Task inputs
───

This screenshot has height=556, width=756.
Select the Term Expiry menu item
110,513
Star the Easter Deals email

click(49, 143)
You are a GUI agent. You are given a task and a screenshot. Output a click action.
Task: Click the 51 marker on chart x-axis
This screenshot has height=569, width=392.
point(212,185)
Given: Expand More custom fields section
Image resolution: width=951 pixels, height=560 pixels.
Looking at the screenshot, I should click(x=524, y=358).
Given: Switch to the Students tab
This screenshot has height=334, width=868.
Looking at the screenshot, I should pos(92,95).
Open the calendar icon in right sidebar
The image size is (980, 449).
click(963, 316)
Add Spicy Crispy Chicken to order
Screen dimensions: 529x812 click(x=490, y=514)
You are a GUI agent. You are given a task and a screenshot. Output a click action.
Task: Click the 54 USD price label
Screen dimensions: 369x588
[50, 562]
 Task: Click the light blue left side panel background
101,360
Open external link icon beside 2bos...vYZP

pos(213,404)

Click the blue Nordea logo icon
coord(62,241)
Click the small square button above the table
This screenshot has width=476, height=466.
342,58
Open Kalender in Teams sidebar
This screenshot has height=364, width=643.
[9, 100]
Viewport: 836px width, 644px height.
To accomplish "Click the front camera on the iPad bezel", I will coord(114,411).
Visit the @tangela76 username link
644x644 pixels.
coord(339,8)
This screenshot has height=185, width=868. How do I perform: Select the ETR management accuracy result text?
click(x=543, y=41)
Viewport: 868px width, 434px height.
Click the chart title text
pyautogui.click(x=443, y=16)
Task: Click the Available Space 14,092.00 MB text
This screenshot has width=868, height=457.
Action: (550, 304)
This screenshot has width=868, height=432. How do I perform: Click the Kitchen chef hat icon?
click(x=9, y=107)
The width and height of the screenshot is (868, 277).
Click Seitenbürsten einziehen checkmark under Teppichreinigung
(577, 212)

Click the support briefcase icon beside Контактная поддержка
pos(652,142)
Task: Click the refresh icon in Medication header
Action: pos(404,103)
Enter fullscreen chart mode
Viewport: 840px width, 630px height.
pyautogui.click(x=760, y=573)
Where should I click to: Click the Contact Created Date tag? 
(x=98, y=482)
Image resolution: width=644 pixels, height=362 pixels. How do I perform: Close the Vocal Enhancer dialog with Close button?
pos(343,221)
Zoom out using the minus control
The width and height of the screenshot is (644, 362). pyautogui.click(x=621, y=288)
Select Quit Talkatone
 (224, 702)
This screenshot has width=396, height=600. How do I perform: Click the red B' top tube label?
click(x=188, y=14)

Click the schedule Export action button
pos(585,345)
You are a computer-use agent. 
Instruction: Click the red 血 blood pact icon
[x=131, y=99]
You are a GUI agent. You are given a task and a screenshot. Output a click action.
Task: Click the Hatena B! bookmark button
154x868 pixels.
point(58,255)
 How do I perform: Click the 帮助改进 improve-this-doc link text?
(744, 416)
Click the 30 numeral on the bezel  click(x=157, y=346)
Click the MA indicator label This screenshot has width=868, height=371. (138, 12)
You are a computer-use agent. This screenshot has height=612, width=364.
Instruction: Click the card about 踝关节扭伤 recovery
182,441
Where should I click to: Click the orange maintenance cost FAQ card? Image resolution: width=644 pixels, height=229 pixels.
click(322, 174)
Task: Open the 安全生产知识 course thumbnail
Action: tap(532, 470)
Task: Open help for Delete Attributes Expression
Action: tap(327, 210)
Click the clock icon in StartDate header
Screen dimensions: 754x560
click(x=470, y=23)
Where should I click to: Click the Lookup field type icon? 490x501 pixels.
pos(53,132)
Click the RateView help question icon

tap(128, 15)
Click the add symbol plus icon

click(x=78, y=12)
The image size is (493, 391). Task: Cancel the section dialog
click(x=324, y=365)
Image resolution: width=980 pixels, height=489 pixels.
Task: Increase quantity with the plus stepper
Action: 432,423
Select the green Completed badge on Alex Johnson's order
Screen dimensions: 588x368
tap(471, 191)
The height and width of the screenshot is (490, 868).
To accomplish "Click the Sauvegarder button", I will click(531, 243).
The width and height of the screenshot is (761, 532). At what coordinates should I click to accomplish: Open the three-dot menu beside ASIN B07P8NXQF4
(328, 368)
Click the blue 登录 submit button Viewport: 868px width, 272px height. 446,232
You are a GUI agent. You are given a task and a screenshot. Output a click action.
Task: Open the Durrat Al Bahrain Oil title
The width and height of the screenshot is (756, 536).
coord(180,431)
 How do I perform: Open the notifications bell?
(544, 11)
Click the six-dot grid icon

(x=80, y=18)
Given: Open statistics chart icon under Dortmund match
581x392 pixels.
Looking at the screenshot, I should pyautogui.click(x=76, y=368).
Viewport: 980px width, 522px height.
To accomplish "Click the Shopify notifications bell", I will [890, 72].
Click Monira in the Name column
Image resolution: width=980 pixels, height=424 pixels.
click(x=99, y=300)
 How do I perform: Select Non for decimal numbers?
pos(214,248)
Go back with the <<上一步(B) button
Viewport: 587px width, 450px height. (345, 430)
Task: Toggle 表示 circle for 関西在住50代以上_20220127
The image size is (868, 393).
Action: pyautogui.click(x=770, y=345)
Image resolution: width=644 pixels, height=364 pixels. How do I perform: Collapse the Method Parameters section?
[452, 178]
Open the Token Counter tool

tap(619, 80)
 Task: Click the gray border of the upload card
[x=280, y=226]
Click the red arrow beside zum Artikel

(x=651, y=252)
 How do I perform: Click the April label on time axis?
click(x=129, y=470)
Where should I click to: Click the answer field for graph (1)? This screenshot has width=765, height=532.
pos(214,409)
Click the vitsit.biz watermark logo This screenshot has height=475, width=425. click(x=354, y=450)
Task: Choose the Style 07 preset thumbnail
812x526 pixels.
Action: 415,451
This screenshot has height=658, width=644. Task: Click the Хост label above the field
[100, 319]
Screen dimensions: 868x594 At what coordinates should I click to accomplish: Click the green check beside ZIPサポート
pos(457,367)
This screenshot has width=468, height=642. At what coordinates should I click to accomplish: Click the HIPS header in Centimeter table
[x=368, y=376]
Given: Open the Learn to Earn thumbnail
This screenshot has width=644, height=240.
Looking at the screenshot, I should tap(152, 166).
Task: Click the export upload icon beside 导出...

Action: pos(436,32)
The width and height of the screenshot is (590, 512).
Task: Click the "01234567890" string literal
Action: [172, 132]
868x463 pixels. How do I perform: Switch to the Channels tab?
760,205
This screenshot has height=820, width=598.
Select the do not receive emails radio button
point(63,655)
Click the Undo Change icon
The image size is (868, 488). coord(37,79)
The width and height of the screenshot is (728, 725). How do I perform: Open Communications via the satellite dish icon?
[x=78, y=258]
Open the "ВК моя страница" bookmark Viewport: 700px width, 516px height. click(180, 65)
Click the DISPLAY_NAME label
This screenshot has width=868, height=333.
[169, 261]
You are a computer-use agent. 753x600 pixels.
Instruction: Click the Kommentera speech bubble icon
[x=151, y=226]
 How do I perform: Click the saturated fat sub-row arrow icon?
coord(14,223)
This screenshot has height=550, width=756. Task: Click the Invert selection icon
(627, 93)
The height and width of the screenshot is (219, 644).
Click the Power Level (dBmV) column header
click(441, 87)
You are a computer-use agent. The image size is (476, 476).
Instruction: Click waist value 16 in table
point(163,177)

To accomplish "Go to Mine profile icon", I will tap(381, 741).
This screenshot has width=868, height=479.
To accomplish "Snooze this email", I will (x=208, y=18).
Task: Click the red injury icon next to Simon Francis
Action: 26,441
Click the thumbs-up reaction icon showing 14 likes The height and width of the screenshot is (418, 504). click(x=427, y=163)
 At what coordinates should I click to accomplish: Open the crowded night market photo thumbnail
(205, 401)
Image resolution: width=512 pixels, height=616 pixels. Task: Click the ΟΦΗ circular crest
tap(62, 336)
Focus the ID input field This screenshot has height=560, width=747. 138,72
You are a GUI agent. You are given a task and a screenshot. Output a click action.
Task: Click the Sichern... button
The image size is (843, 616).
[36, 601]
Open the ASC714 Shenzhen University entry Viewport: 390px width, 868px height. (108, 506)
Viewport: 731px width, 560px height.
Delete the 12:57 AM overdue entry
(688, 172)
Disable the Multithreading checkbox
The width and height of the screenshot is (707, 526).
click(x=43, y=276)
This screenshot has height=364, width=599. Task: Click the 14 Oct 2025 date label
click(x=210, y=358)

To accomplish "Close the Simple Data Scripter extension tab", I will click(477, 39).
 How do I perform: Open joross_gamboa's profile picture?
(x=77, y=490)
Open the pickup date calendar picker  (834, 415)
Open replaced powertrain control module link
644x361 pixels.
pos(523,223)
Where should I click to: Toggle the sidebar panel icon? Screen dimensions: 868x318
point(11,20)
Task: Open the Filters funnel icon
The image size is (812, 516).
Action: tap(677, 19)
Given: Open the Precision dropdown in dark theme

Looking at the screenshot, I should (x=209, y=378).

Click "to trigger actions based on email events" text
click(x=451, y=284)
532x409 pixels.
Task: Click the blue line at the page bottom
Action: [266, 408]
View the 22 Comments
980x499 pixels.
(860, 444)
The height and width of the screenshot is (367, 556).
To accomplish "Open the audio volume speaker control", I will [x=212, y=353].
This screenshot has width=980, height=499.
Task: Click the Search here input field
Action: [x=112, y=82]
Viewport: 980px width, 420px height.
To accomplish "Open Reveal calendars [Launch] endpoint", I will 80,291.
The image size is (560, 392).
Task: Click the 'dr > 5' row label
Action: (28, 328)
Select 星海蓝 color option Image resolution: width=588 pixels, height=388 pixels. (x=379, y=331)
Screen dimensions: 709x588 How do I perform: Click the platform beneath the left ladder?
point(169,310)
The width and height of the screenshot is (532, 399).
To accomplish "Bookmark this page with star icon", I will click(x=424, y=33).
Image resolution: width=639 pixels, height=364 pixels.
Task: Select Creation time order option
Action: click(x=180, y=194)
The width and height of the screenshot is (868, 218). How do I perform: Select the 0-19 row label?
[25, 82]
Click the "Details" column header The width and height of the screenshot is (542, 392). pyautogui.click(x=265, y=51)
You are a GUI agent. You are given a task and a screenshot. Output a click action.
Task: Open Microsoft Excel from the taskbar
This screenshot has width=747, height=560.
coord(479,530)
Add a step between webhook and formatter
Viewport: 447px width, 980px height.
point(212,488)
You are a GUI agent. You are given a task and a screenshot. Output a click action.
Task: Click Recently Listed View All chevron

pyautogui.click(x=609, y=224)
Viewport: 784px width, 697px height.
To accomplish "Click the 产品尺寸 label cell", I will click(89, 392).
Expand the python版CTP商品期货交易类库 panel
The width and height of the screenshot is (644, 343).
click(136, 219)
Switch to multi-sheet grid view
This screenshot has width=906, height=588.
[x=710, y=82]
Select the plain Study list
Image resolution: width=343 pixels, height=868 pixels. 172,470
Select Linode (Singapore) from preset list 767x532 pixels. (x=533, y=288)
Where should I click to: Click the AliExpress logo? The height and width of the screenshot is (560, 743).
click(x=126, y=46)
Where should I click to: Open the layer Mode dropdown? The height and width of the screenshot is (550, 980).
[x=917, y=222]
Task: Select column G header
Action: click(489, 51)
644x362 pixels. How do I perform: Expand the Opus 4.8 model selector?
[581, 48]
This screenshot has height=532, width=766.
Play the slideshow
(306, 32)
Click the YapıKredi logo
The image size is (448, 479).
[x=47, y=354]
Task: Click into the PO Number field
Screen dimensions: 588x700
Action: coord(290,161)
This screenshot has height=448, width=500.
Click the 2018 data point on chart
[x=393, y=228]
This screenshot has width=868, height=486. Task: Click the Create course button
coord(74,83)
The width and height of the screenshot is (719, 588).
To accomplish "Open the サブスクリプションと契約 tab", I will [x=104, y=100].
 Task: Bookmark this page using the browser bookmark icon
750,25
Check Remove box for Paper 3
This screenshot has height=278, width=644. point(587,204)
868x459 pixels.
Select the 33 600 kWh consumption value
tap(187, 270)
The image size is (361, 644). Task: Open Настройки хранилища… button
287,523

───

What this task involves
Output should match, line for line, the stretch of the material above from the line holding "Delete the 12:57 AM overdue entry" through the line holding "The height and width of the screenshot is (367, 556).".

Response to this exercise
Delete the 12:57 AM overdue entry
(688, 172)
Disable the Multithreading checkbox
The width and height of the screenshot is (707, 526).
click(x=43, y=276)
This screenshot has height=364, width=599. Task: Click the 14 Oct 2025 date label
click(x=210, y=358)

To accomplish "Close the Simple Data Scripter extension tab", I will click(477, 39).
 How do I perform: Open joross_gamboa's profile picture?
(x=77, y=490)
Open the pickup date calendar picker  (834, 415)
Open replaced powertrain control module link
644x361 pixels.
pos(523,223)
Where should I click to: Toggle the sidebar panel icon? Screen dimensions: 868x318
point(11,20)
Task: Open the Filters funnel icon
The image size is (812, 516).
Action: tap(677, 19)
Given: Open the Precision dropdown in dark theme

Looking at the screenshot, I should (x=209, y=378).

Click "to trigger actions based on email events" text
click(x=451, y=284)
532x409 pixels.
Task: Click the blue line at the page bottom
Action: [266, 408]
View the 22 Comments
980x499 pixels.
(860, 444)
The height and width of the screenshot is (367, 556).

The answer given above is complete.